Why Am I Not Hardcore Gagging?


Things that gross me out: 
Loogies.
Condiment nozzle crust.
Donating plasma and feeling the hot collection tube on my arm. 

Things I am weirdly okay with: 
Eau de decomposition.
Vacuuming blood from a body cavity. 
Clamping arteries inside a skull. 

I see Doughty’s “A girl always remembers the first corpse she shaves” and raise you PLACING LITERAL ORGANS INSIDE A SPLAYED RIB CAGE.

This is what awaited me when assisting with my first autopsy embalming, but the experience was as chill as filling my Cafe Karuba cup. I expected to be more affected.

My brain (in an attempt to protect me?) kept exclaiming, “Whoa, this feels like a movie set!” 
My heart (in an attempt to focus me?) kept nudging, “This guy was the love of someone’s life.” 

Not once did I tear up or feel woozy. As a girl who once had to lay on the ground when a gnat got stuck in her eye, um, I have questions!

What does it mean that I can behave with casual reverence around something so upsetting? 

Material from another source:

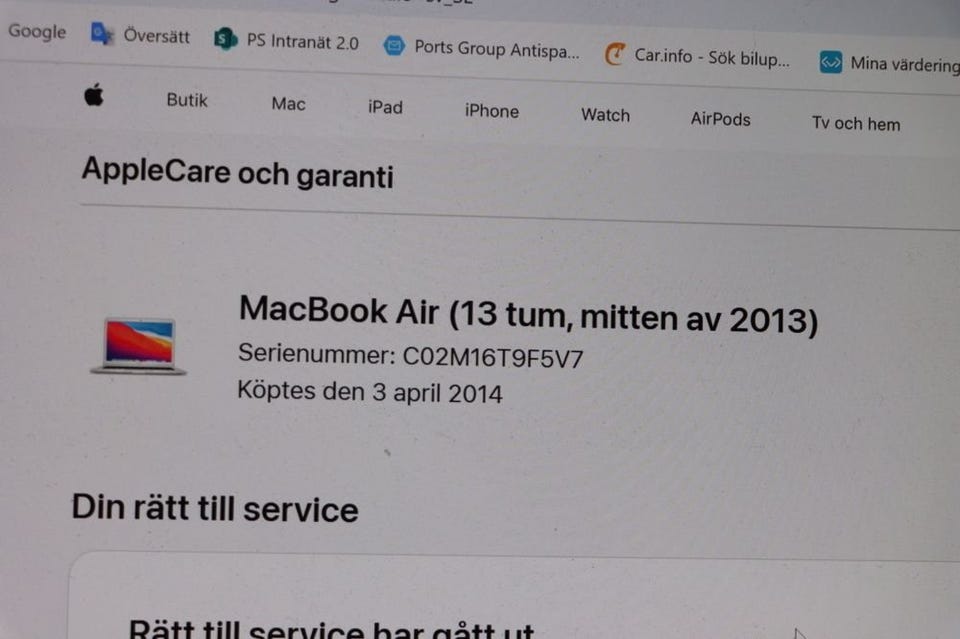
Task: Open the AirPods menu item
Action: 721,119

Is my body dialed so deeply into self-preservation mode that I can compartmentalize the gross away? 

Or is there something to the reality that this person is no longer living, and therefore no longer suffering, so my soul accepts it?

Perhaps it’s like a house on fire: horrifying when it can still be saved, followed by a grim acceptance after it’s gone.

In other words, the cleanup crew won’t face the demons the firefighters do.

I will never be okay with the debris I find in my car cupholders. I will always dry-heave when I watch the abandonment scene in The Fox and the Hound. But I can mop up human purge like a champ because?

There is no more pain in the room with me.